Brown v. Ridgway

10 Pa. 42 | Pa. | 1848

Per Curiam.

The true reason why error does not lie in foreign attachment, was given by Chief Justice Tilghman, in Lewis v. Wallick. A judgment against the defendant is only *43interlocutory: for the attachment may be dissolved after judgment by his death, or by putting in bail to the action. When, however, an attachment is dissolved because it issued irregularly, as where the property was not a subject of foreign attachment, the proceeding is at an end for every purpose, as it was in Miller v.
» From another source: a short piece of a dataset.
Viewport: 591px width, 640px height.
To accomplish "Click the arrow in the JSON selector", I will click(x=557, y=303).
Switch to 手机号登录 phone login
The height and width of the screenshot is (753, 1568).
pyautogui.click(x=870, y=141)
Sprecher, and the order is final; but then the plaintiff in error is met by another principle of equal potency, that there is no bill of exceptions to evidence on a motion for summary relief, which was enforced not only in that case, corresponding as it did in all respects to the present, but also in Shortz v. Quigley, and every case that has since occurred. The affidavits are, therefore, not before us, and if they were, we could not judge of their truth, which would be the business of a jury. The plaintiff in error admits it, but insists that the record presents no ground for the order to quash, or rather to dissolve, which, therefore, must be taken for an act of arbitrary power. But where a court of error may quash or dissolve on extrinsic evidence, which cannot be put on the record, the presumption is that everything was done rightly and according to law.

Order affirmed.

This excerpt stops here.